### TASK REQUIREMENTS
- a) Render the following sentence from the online radio thread into Spanish: "Many classical stations offer streaming audio."
- b) According to the online radio thread, what percentage of KDFC's air time is devoted to Baroque music?

### EXCERPTED PASSAGE
# Online radio?



## Mr Test (May 27, 2009)

I was looking for some stations that I could download a link for Real Player but unfortunately cannot find any, visiting a website and using a browser gets very tiring. Thankyou for any help suppling any information!


----------



## bongos (Nov 27, 2008)

I gather you want to play online radio with real player ? .Just google "online radio stations for real player " and select from the list


----------



## Boby1985 (May 28, 2009)

*Online Music channels in PC*

Has anyone heard of a website called myradiomix.com? I've heard they offer free and live radio from Europe, US, UK and around the world


----------



## Mr Test (May 27, 2009)

Wow, cool! Cheers


----------



## Bobotox (May 3, 2009)

KDFC.com

The best classical radio station in the world.


----------



## Air (Jul 19, 2008)

Bobotox said:


> KDFC.com
> 
> The best classical radio station in the world.


LOL 

So you live in the bay area?

For those who don't know... KDFC, a radio station in San Francisco, CA which plays only pieces under 10 minutes (except for the Big 1 and Classical Giant which is generated off of a list of about 10 symphonies and concerti), and divides their air time into:

10% Modern
10% Romantic
10% Classical
20% Early Classical
50% Baroque (25% of that Vivaldi's Four Seasons)


----------



## shsherm (Jan 24, 2008)

Many classical stations offer streaming audio. Some use standard downloading methods and others use a pre-selected download service. Depending on your available download speed, most of them function in a similar manner.


----------



## Vaneyes (May 11, 2010)

Europe

http://www.listenlive.eu/classical.html

North America

http://www.classical.dj/north_america.html


----------



## Marschallin Blair (Jan 23, 2014)

Vaneyes said:


> Europe
> 
> http://www.listenlive.eu/classical.html
> 
> ...


Stellar post. Thanks.


----------



## Itullian (Aug 27, 2011)

KUSC 91.5
KUSC.ORG
24/7 commercial free classical music


----------

### INFORMATION SHOWN
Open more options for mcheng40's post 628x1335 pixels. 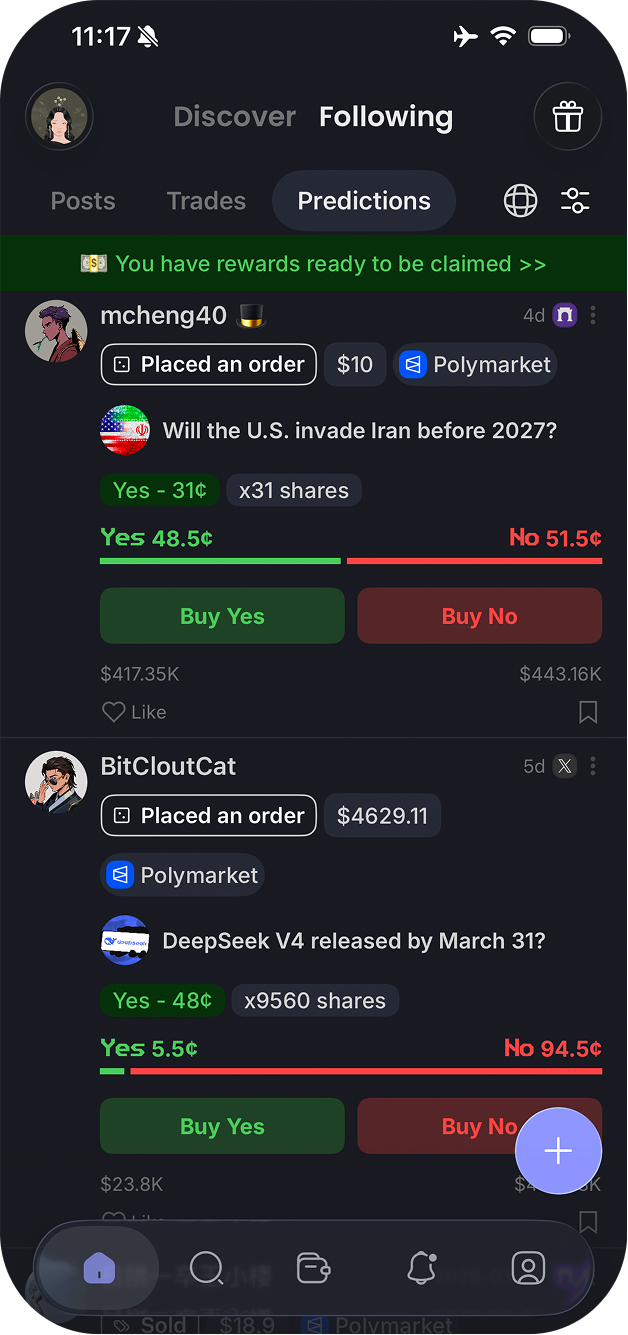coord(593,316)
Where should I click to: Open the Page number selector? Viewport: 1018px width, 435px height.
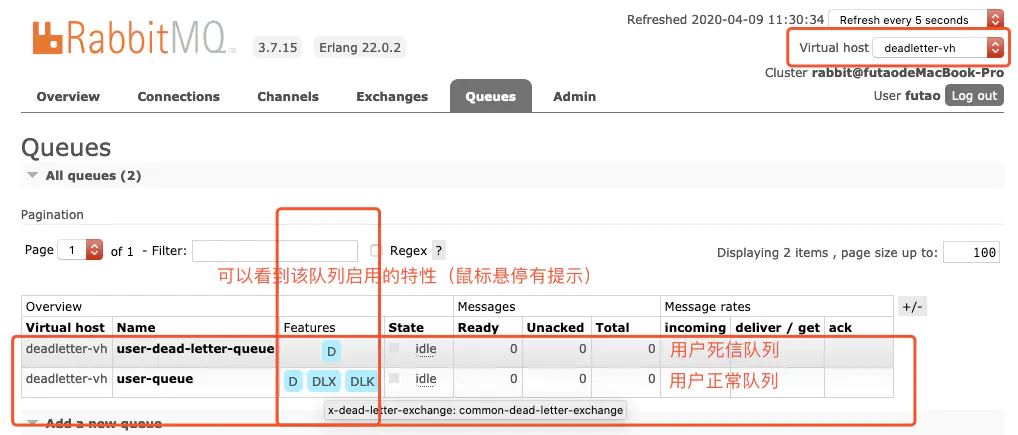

### FINAL RESULTS
- a) Muchas emisoras de música clásica ofrecen audio en streaming.

- b) 50%